▸ DATA SHOWN:
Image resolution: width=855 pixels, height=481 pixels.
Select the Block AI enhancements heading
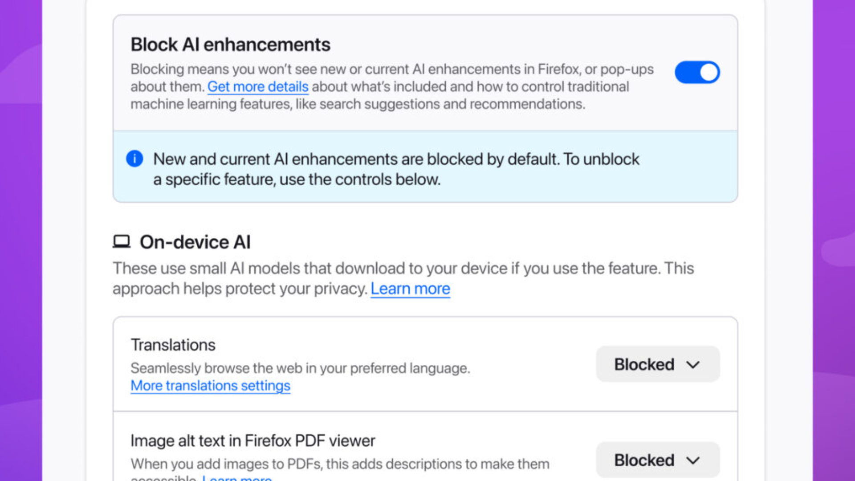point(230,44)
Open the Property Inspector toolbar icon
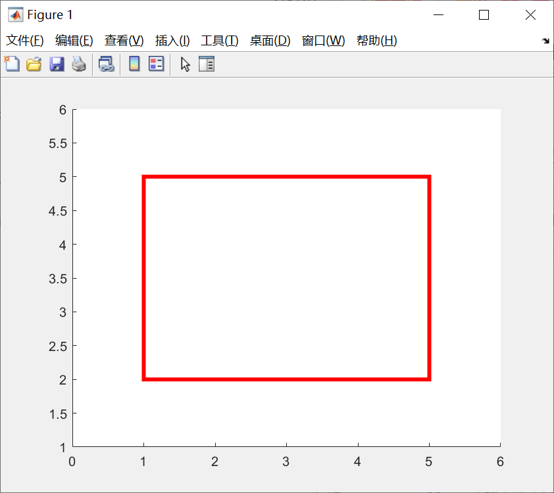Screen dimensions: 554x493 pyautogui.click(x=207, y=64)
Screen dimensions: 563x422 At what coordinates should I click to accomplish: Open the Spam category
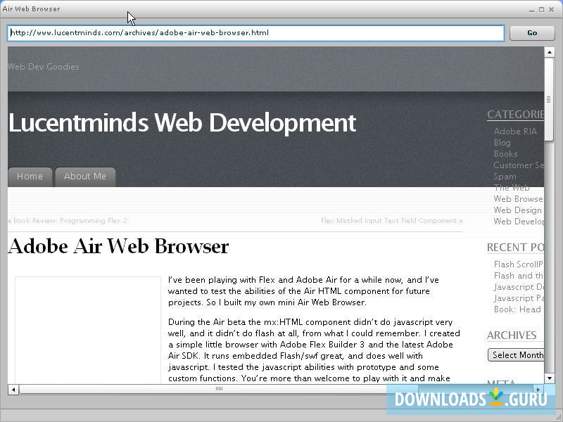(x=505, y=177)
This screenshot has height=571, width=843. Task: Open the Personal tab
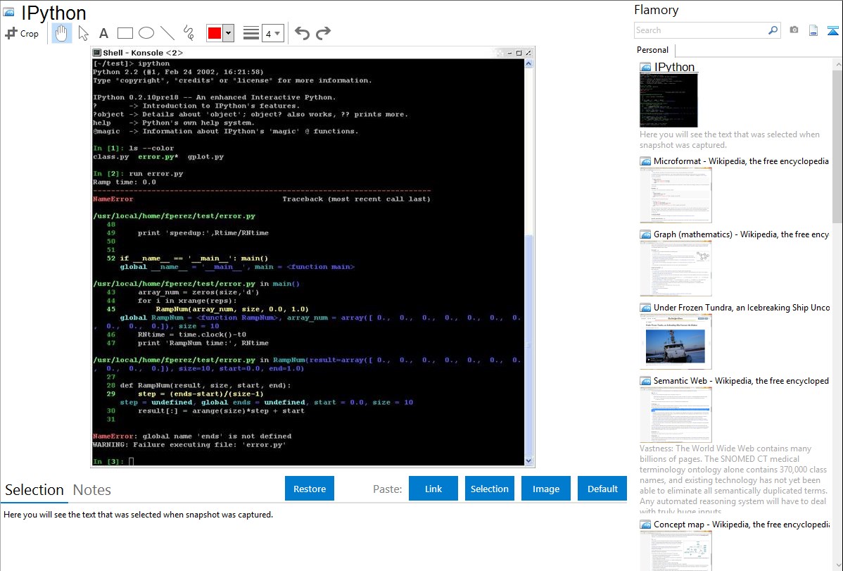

--

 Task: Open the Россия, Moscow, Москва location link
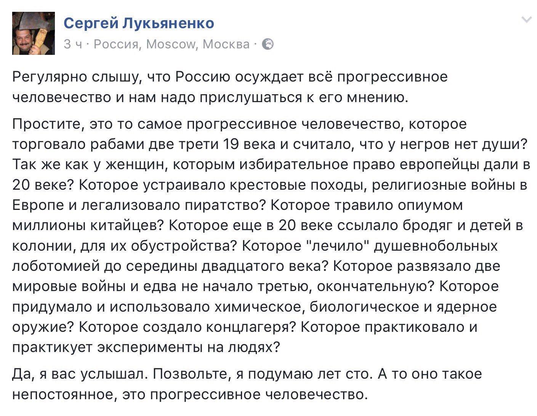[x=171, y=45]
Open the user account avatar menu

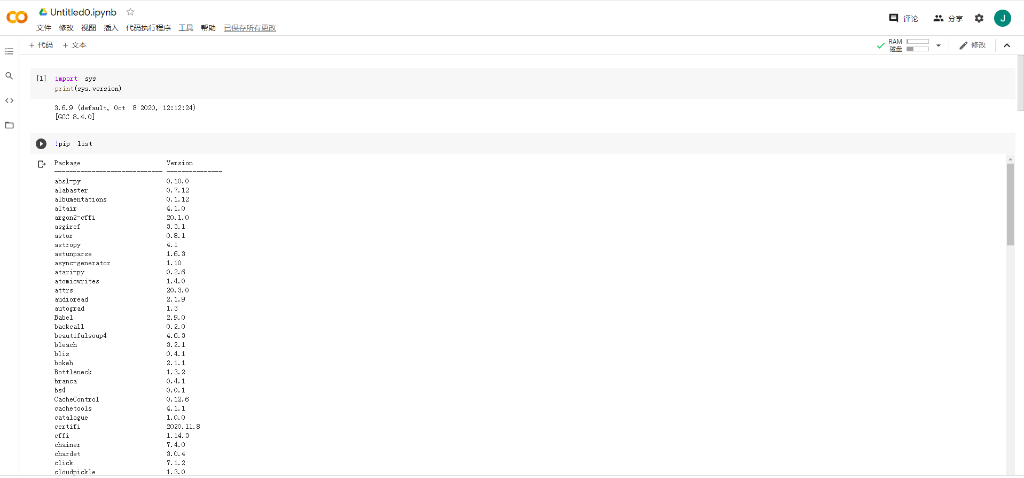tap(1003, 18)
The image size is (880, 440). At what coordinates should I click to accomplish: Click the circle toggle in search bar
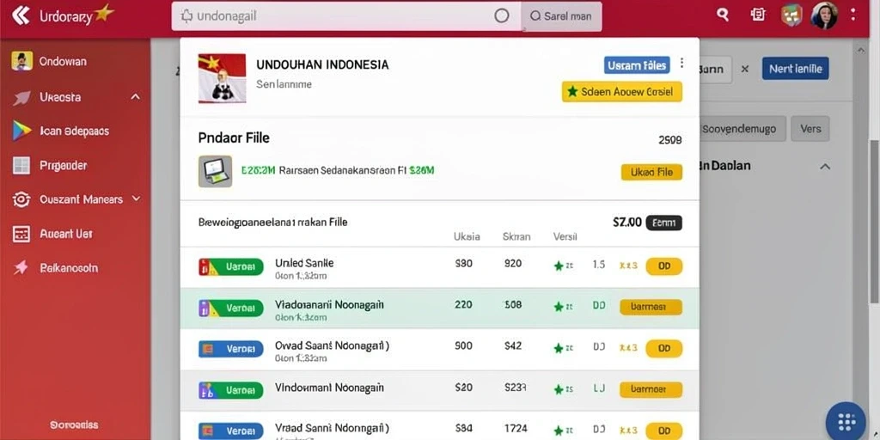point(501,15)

---

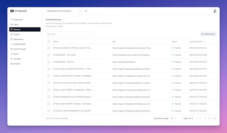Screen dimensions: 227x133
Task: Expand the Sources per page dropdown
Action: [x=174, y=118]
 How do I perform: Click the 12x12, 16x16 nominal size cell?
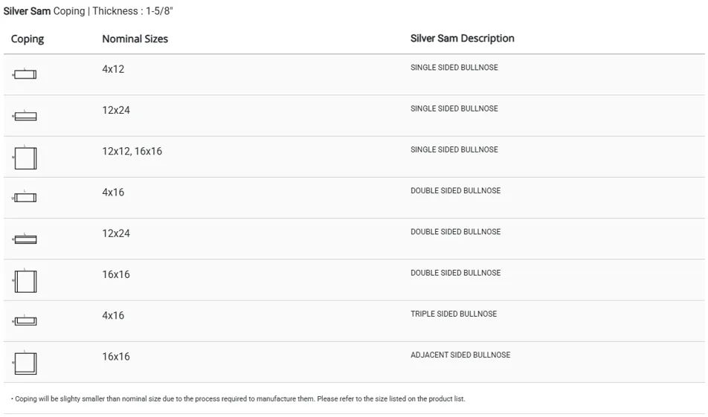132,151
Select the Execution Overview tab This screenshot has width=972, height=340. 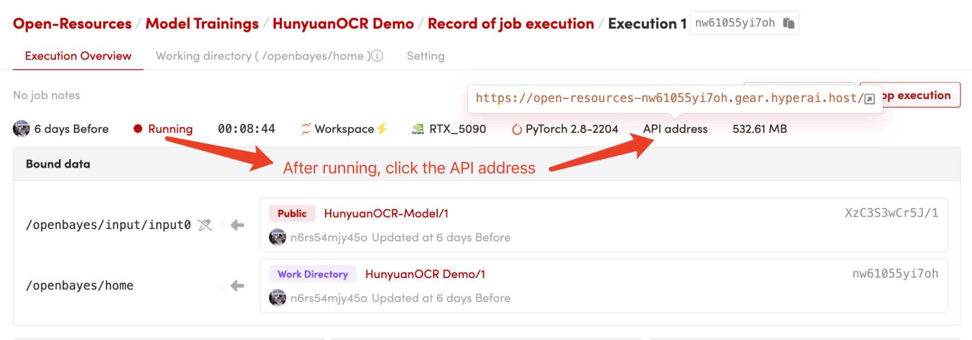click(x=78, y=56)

▸ WHAT THIS TASK INVOLVES: In the data above, take the line with "Select the Block AI enhancements heading", the line with "This screenshot has height=571, width=843.", and every line between, and set them down exactly without pictures.

▸ ANSWER BOX:
Select the Block AI enhancements heading
point(230,44)
Open the Property Inspector toolbar icon
Screen dimensions: 554x493 pyautogui.click(x=207, y=64)
Screen dimensions: 563x422 At what coordinates should I click to accomplish: Open the Spam category
(x=505, y=177)
This screenshot has height=571, width=843. Task: Open the Personal tab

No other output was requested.